### What you are asked to do:
In the records below, copy out everything from the line containing "This screenshot has height=643, width=526." down to the line containing "pyautogui.click(x=513, y=113)", both ends included, character for character.

### Source records:
┌──

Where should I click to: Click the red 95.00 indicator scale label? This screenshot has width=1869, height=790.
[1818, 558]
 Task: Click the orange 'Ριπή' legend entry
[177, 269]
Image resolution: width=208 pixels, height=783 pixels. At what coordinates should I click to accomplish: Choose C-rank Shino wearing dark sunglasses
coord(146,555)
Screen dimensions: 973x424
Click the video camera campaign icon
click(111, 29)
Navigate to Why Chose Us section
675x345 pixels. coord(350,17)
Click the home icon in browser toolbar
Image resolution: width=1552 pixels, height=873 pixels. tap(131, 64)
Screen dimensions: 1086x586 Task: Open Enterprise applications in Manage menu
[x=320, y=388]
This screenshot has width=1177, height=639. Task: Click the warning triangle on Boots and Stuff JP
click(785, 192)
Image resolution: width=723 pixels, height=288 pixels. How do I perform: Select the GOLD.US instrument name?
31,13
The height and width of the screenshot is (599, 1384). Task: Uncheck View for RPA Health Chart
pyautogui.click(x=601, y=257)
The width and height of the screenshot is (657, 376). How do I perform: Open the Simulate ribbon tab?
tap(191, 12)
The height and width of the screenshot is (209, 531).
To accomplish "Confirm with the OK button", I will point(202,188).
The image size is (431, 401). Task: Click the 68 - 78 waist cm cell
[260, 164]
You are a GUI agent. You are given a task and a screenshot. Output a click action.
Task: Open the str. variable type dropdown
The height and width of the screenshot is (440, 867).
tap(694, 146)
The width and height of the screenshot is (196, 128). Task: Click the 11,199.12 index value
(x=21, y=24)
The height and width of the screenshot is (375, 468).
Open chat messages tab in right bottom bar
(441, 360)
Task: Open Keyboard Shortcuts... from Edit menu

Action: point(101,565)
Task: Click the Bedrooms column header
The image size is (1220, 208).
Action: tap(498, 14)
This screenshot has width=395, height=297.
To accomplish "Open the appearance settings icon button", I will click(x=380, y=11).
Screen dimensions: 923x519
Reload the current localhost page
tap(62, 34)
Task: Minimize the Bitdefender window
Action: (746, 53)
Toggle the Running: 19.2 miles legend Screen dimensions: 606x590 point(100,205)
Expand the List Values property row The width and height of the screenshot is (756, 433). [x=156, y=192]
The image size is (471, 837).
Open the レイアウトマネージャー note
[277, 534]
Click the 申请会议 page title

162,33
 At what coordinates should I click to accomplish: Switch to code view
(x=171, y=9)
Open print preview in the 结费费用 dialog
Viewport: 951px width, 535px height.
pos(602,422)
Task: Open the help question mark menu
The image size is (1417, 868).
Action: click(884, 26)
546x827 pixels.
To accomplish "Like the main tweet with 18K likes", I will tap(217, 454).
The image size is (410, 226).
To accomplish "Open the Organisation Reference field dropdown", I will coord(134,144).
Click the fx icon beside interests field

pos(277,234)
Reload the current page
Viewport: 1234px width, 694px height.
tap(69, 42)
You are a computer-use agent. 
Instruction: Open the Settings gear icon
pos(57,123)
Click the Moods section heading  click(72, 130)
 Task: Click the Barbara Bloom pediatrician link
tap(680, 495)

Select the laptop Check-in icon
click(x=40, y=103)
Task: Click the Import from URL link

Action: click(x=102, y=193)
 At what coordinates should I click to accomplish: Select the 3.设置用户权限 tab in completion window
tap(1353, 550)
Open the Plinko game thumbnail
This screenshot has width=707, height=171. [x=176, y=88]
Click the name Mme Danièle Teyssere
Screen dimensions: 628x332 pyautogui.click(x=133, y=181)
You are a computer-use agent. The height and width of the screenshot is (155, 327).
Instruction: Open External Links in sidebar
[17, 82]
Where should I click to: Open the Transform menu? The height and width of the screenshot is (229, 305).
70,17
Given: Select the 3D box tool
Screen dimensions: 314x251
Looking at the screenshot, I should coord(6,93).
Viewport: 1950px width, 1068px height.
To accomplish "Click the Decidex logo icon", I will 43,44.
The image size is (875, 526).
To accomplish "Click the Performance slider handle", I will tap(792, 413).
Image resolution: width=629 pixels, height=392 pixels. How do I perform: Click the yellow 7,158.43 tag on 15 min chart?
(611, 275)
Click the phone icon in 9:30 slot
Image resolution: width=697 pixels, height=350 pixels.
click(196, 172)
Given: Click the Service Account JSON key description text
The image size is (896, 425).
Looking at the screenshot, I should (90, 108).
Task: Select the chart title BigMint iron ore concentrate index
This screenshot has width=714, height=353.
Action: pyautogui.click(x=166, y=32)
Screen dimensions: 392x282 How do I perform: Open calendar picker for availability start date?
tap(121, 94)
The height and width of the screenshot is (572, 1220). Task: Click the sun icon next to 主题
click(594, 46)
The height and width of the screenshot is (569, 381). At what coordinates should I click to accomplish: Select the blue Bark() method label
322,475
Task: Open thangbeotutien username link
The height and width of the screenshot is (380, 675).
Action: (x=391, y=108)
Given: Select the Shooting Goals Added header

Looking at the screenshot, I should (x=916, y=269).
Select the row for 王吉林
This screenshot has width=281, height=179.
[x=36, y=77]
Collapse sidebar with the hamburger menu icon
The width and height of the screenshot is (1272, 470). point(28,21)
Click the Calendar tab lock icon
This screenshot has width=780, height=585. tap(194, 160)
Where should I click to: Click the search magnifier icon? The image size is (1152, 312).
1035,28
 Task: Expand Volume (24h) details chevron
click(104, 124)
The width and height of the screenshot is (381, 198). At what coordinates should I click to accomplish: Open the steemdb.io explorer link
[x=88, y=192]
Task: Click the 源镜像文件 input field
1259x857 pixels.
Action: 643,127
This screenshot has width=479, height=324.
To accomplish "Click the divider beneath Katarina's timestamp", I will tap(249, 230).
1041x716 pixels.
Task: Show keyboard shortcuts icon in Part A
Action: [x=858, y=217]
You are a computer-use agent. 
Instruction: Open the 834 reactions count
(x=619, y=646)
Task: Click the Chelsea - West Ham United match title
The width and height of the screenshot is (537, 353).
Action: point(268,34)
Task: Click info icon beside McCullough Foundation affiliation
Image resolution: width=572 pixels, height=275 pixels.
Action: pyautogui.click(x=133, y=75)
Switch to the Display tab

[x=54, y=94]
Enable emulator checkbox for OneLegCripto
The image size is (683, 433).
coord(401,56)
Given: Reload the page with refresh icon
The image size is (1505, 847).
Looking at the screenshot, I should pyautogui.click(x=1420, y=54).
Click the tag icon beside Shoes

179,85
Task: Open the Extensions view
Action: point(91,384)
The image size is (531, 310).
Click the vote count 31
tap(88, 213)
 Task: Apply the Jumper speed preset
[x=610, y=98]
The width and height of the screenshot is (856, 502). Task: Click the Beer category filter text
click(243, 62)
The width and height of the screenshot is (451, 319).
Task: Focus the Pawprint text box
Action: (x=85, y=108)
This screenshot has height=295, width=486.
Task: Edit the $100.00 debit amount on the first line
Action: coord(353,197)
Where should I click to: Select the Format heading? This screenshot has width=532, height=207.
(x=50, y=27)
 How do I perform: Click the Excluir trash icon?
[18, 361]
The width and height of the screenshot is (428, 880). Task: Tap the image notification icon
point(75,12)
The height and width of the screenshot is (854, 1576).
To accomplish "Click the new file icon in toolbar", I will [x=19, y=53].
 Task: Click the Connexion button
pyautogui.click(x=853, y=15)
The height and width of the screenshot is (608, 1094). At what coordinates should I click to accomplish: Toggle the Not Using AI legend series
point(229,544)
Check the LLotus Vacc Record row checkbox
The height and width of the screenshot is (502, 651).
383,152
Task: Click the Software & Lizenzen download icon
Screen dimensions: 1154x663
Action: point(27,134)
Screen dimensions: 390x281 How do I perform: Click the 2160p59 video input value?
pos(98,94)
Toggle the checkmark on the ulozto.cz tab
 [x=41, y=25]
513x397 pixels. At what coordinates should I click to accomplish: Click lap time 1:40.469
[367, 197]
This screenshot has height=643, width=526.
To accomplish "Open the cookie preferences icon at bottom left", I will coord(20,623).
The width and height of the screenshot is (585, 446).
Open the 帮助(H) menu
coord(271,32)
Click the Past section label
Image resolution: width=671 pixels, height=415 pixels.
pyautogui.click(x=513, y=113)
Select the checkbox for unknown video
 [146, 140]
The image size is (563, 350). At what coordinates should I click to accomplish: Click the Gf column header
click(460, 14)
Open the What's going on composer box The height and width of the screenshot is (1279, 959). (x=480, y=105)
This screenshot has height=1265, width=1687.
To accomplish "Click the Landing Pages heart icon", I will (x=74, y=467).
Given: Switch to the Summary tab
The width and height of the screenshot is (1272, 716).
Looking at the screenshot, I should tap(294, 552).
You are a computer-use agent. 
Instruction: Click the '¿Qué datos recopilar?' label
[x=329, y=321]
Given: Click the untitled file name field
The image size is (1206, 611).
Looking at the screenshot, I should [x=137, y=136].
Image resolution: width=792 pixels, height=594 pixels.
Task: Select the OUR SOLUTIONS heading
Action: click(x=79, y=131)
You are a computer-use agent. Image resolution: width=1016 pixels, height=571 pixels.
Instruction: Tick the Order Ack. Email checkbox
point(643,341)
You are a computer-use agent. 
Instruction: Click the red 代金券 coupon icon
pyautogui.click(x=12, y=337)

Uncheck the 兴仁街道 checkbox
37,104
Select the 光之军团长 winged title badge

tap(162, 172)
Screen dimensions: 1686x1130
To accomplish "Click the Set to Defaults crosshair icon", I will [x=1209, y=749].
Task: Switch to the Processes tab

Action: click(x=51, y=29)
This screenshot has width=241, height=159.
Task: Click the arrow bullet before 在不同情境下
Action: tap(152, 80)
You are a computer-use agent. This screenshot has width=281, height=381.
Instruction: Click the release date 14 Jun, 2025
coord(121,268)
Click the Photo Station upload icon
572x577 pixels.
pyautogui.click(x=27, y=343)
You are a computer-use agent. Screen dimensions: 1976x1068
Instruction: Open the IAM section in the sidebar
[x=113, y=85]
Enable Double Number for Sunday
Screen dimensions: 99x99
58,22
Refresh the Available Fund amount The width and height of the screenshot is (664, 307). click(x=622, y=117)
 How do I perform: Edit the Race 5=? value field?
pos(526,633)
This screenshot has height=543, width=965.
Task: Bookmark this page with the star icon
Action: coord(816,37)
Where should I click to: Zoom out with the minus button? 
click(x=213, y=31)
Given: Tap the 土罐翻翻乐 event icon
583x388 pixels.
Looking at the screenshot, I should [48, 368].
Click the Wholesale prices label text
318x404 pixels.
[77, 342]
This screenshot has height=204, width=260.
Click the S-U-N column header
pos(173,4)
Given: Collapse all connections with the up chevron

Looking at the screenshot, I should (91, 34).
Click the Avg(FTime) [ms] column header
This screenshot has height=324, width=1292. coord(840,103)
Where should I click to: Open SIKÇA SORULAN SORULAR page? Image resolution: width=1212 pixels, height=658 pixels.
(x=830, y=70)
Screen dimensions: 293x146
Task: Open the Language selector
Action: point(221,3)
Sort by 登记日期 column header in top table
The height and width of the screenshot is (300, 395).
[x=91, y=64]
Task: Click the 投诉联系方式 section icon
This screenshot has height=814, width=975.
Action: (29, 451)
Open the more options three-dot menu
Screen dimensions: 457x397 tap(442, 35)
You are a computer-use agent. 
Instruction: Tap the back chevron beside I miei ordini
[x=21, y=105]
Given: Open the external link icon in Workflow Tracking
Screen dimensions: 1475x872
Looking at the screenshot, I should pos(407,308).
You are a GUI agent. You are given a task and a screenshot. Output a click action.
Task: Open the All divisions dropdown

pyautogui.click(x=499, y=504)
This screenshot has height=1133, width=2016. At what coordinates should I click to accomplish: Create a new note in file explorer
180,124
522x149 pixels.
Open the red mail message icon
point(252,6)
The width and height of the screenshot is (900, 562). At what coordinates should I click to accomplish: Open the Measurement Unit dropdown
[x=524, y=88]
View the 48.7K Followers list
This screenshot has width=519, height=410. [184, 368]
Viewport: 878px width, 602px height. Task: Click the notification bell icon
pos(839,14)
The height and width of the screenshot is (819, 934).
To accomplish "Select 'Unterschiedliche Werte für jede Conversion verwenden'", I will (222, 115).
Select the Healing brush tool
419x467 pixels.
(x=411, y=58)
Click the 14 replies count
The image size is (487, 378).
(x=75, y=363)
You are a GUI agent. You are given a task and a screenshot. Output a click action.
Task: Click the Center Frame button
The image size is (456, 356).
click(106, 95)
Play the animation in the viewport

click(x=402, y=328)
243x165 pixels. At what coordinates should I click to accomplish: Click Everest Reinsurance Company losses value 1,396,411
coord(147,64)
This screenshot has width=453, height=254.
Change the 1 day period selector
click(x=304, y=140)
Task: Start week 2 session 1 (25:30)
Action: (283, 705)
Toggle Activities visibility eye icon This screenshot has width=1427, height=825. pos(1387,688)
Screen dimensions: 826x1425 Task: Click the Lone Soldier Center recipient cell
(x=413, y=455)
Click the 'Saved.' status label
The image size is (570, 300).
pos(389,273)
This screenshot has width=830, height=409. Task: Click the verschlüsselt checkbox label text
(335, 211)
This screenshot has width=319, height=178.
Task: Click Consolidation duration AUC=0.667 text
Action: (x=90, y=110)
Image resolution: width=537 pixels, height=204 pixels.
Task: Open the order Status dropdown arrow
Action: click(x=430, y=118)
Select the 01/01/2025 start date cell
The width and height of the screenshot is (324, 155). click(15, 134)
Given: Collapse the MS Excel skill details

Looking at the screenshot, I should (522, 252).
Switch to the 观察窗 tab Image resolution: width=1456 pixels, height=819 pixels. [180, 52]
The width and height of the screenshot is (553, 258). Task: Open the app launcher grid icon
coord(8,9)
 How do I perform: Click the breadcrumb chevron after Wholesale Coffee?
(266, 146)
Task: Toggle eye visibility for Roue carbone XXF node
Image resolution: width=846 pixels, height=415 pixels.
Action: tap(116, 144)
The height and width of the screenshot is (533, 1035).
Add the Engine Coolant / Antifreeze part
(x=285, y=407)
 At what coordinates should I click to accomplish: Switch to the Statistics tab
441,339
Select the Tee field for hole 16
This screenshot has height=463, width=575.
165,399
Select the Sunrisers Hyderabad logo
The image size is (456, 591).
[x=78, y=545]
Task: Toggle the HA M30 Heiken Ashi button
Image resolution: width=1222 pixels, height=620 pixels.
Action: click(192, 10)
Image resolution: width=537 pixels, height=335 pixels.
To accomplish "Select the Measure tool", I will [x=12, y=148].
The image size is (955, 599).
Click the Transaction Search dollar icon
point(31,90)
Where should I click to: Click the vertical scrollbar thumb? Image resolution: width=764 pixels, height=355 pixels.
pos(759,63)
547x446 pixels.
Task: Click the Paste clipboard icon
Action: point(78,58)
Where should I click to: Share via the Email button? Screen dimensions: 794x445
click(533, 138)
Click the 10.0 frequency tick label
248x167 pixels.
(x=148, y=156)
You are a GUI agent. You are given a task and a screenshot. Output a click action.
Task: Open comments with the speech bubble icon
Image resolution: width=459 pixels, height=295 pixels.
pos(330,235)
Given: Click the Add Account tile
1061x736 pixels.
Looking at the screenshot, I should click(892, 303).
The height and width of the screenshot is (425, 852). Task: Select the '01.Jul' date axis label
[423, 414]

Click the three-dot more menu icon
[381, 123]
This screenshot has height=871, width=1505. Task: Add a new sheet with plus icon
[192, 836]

└──

### Finished exercise:
This screenshot has height=643, width=526.
To accomplish "Open the cookie preferences icon at bottom left", I will coord(20,623).
The width and height of the screenshot is (585, 446).
Open the 帮助(H) menu
coord(271,32)
Click the Past section label
Image resolution: width=671 pixels, height=415 pixels.
pyautogui.click(x=513, y=113)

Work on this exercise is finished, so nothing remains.